__WHAT IS REQUIRED__
Look for the word "agent" in the entries and copy every line where it shows up.

Saved data entries:
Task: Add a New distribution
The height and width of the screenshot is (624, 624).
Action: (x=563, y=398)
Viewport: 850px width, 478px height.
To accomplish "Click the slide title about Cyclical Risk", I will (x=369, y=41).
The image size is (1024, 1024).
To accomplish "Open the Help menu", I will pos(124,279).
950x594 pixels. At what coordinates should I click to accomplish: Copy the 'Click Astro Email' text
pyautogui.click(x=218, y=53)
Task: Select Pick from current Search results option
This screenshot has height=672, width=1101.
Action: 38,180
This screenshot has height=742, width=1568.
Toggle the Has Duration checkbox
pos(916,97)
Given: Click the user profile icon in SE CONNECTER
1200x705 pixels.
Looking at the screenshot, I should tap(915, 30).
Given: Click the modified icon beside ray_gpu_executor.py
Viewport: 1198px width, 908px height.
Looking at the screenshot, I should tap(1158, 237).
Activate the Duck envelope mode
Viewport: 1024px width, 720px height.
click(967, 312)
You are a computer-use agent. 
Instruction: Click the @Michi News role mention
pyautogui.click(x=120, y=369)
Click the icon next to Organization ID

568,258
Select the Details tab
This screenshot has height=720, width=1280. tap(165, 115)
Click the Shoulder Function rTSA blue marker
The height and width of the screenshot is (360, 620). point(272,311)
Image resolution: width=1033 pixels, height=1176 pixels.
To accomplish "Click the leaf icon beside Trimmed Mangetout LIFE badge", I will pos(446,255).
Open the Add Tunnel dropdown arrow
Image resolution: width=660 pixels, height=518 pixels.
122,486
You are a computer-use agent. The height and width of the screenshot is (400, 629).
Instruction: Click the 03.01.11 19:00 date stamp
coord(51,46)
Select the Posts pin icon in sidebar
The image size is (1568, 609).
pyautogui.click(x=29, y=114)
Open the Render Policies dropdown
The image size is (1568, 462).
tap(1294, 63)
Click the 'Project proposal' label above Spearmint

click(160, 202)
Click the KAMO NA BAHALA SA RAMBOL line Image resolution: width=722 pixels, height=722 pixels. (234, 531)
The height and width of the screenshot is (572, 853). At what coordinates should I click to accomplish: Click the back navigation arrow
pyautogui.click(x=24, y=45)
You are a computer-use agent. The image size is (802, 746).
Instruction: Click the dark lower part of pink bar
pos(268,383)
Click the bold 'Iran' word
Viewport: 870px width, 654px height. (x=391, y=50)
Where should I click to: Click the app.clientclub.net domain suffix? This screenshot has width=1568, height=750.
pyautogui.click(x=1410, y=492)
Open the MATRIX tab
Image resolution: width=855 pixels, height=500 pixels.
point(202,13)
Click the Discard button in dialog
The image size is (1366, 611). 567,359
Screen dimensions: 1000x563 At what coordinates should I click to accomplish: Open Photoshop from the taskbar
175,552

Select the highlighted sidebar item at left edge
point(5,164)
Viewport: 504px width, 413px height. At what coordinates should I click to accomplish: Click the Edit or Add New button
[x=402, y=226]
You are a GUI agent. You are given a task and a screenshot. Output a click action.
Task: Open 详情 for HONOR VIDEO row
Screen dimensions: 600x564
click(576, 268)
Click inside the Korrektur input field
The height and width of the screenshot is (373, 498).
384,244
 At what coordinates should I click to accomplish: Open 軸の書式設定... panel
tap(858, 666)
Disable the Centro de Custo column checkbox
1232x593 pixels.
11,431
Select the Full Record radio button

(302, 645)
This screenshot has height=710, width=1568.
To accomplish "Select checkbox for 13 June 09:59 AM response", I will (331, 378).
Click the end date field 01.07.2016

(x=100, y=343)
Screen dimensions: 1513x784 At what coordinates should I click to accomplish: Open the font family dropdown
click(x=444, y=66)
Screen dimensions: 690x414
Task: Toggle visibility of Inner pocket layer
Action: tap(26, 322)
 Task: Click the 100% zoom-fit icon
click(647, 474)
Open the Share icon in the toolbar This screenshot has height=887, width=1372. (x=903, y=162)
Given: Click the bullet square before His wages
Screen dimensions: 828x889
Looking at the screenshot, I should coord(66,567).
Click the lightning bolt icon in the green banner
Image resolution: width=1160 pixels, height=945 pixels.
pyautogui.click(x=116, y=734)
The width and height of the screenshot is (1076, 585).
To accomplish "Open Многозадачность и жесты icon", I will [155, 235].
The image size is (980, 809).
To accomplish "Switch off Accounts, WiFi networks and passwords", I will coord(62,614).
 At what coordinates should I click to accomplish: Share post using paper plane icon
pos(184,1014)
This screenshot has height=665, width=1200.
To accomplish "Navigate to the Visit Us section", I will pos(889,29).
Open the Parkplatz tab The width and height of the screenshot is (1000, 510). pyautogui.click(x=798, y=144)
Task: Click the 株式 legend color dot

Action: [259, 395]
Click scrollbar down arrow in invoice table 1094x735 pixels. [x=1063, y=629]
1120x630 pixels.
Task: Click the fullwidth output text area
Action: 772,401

__OUTPUT OF THE EXERCISE__
You are a computer-use agent. 
You are a computer-use agent. The height and width of the screenshot is (400, 629).
You are a computer-use agent. The image size is (802, 746).
You are a GUI agent. You are given a task and a screenshot. Output a click action.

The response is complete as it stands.